■ Data to process:
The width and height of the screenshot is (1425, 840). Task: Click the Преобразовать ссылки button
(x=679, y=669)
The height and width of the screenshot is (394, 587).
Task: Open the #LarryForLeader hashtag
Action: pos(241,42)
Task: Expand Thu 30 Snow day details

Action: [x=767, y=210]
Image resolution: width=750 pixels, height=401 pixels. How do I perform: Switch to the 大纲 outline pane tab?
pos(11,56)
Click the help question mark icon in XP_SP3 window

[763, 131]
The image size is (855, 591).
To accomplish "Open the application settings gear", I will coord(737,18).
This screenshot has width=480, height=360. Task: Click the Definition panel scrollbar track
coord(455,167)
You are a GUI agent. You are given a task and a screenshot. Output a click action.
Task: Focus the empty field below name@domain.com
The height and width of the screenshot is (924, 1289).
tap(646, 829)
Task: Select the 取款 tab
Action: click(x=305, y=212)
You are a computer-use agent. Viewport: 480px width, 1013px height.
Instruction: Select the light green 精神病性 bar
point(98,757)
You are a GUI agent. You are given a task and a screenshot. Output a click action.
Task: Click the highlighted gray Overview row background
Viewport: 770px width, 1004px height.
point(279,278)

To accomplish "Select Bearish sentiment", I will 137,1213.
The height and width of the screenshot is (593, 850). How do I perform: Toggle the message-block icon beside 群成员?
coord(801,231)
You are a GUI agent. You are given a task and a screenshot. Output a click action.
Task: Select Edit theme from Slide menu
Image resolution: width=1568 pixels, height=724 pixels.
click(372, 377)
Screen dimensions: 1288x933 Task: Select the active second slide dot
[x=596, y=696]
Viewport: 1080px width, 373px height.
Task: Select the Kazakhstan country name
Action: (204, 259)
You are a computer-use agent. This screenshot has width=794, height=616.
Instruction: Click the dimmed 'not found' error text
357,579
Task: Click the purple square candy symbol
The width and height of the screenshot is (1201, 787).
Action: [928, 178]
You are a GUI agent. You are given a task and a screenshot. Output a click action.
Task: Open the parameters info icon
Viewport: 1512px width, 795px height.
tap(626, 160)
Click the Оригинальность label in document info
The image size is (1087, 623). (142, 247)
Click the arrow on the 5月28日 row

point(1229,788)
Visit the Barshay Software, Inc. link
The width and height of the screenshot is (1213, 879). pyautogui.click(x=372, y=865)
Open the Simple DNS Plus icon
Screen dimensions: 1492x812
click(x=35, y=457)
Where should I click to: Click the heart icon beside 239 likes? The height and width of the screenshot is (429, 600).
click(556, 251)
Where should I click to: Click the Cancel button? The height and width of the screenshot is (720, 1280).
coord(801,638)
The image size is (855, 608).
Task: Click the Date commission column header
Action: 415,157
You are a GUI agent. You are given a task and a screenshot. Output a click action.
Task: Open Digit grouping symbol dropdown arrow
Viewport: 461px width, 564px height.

■ Work to be completed:
Output every record above, exactly as written.

■ Exercise solution:
The width and height of the screenshot is (1425, 840). Task: Click the Преобразовать ссылки button
(x=679, y=669)
The height and width of the screenshot is (394, 587).
Task: Open the #LarryForLeader hashtag
Action: pos(241,42)
Task: Expand Thu 30 Snow day details

Action: [x=767, y=210]
Image resolution: width=750 pixels, height=401 pixels. How do I perform: Switch to the 大纲 outline pane tab?
pos(11,56)
Click the help question mark icon in XP_SP3 window

[763, 131]
The image size is (855, 591).
To accomplish "Open the application settings gear", I will coord(737,18).
This screenshot has width=480, height=360. Task: Click the Definition panel scrollbar track
coord(455,167)
You are a GUI agent. You are given a task and a screenshot. Output a click action.
Task: Focus the empty field below name@domain.com
The height and width of the screenshot is (924, 1289).
tap(646, 829)
Task: Select the 取款 tab
Action: click(x=305, y=212)
You are a computer-use agent. Viewport: 480px width, 1013px height.
Instruction: Select the light green 精神病性 bar
point(98,757)
You are a GUI agent. You are given a task and a screenshot. Output a click action.
Task: Click the highlighted gray Overview row background
Viewport: 770px width, 1004px height.
point(279,278)

To accomplish "Select Bearish sentiment", I will 137,1213.
The height and width of the screenshot is (593, 850). How do I perform: Toggle the message-block icon beside 群成员?
coord(801,231)
You are a GUI agent. You are given a task and a screenshot. Output a click action.
Task: Select Edit theme from Slide menu
Image resolution: width=1568 pixels, height=724 pixels.
click(372, 377)
Screen dimensions: 1288x933 Task: Select the active second slide dot
[x=596, y=696]
Viewport: 1080px width, 373px height.
Task: Select the Kazakhstan country name
Action: (204, 259)
You are a computer-use agent. This screenshot has width=794, height=616.
Instruction: Click the dimmed 'not found' error text
357,579
Task: Click the purple square candy symbol
The width and height of the screenshot is (1201, 787).
Action: [928, 178]
You are a GUI agent. You are given a task and a screenshot. Output a click action.
Task: Open the parameters info icon
Viewport: 1512px width, 795px height.
tap(626, 160)
Click the Оригинальность label in document info
The image size is (1087, 623). (142, 247)
Click the arrow on the 5月28日 row

point(1229,788)
Visit the Barshay Software, Inc. link
The width and height of the screenshot is (1213, 879). pyautogui.click(x=372, y=865)
Open the Simple DNS Plus icon
Screen dimensions: 1492x812
click(x=35, y=457)
Where should I click to: Click the heart icon beside 239 likes? The height and width of the screenshot is (429, 600).
click(556, 251)
Where should I click to: Click the Cancel button? The height and width of the screenshot is (720, 1280).
coord(801,638)
The image size is (855, 608).
Task: Click the Date commission column header
Action: 415,157
You are a GUI agent. You are given a task and a screenshot. Output a click action.
Task: Open Digit grouping symbol dropdown arrow
Viewport: 461px width, 564px height.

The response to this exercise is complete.